According to The Daily Telegraph, the wealthy woman identified as Maria Assunta had decided to give all her assets to a feline that she cared for four years ago, which the paper said amount to $13 million.
Assunta died two weeks ago, the Telegraph said, and her inheritance includes three real estate properties spread in Italy with considerable amounts of cash, according to reports by local dailies.
Now a four-year-old cat, Tommaso, according to Assunta's lawyers will be cared for by the rich matron's former nurse, named by the Telegraph as Stefania.
Stefania has been a long-time companion of Assunta, who had no children, and looked after the widow until the day that she passed away.
One of Rome's local newspapers quoted Assunta's lawyer as attesting that through the years of having Stefania, the widow "had become very fond towards the nurse who assisted her."

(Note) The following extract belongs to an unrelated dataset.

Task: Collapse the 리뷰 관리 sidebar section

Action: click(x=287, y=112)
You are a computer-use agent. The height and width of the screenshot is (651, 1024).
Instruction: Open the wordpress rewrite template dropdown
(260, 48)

"We're convinced that Stefania is the right person to carry out the old lady's wishes. She loves animals just like the woman she devoted herself to right up until the end," lawyer Anna Orecchioni was quoted by ABC News as saying.
Orecchioni added that Assunta had formally chosen Tommaso and Stefania as recipients of all her wealth as early as November 2009 following failure to "identify an animal welfare association or group to which to leave the estate and the commitment of looking after Tommaso."
As soon as the transfer has been formalised, the two were relocated to an undisclosed home outside of Rome to ensure their safety, ABC said.
In an interview with the Telegraph, Stefania admitted that she was surprise that her employer had entrusted to her such enormous wealth, adding that "I never imagined that she had this sort of wealth."
"She was very discreet and quite. I knew very little of her private life. She only told me that she had suffered from loneliness a lot," Stefania said in recalling her impression of Assunta.
She vowed that the old lady's kitty would be taken care of in the way her boss had instructed.
"She wanted to be sure that Tommaso would be loved and cuddled ... She looked after that cat more than you'd look after a son," the nurse stressed.